● **Passage given**
Google Cloud Storage output plugin for Embulk.
- Plugin type: file output
- Load all or nothing: no
- Resume supported: yes
- Cleanup supported: no
- Connector do not support retry in case we have any problem with streaming chanel. In this case, we need to run the job again.
- bucket: Google Cloud Storage bucket name (string, required)
- path_prefix: Prefix of output keys (string, required)
- file_ext: Extention of output file (string, required)
- sequence_format: Format of the sequence number of the output files (string, default value is ".%03d.%02d")
- content_type: content type of output file (string, optional, default value is "application/octet-stream")
- auth_method: Authentication method
private_key
,json_key
orcompute_engine
(string, optional, default value is "private_key") - service_account_email: Google Cloud Platform service account email (string, required when auth_method is private_key)
- p12_keyfile: Private key file fullpath of Google Cloud Platform service account (string, required when auth_method is private_key)
- json_keyfile fullpath of json_key (string, required when auth_method is json_key)
- application_name: Application name, anything you like (string, optional, default value is "embulk-output-gcs")
- max_connection_retry: Number of connection retries to GCS (number, default value is 10)
- delete_in_advance: Delete Bucket/Prefix matched files in advance (boolean, default value is false)

● **Source material**
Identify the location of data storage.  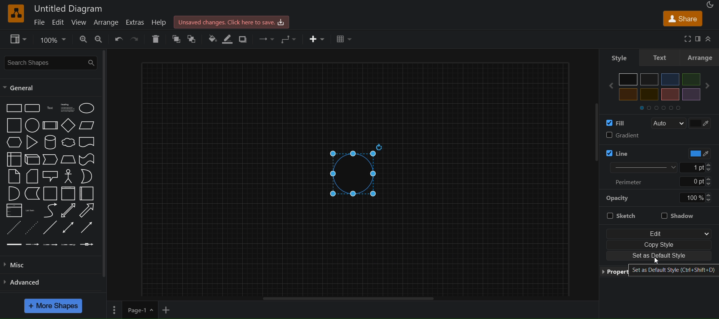
(33, 194).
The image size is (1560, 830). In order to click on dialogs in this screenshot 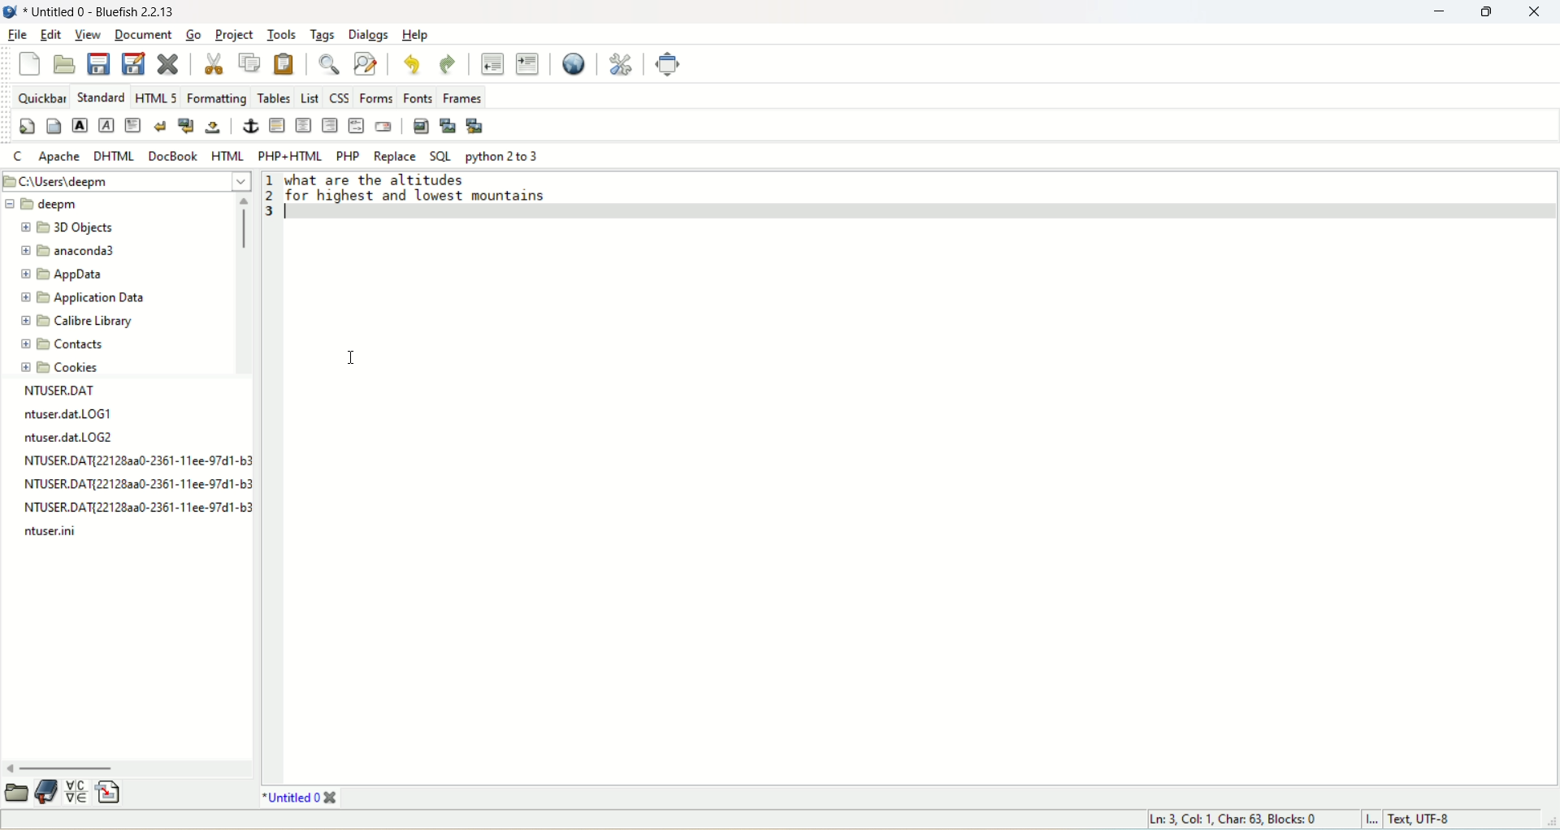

● **Exercise requirements**
Please reproduce the Google Cloud Storage plugin description above word for word, starting with "- p12_keyfile: Private" and going on through "value is 10)".

● **Expected output**
- p12_keyfile: Private key file fullpath of Google Cloud Platform service account (string, required when auth_method is private_key)
- json_keyfile fullpath of json_key (string, required when auth_method is json_key)
- application_name: Application name, anything you like (string, optional, default value is "embulk-output-gcs")
- max_connection_retry: Number of connection retries to GCS (number, default value is 10)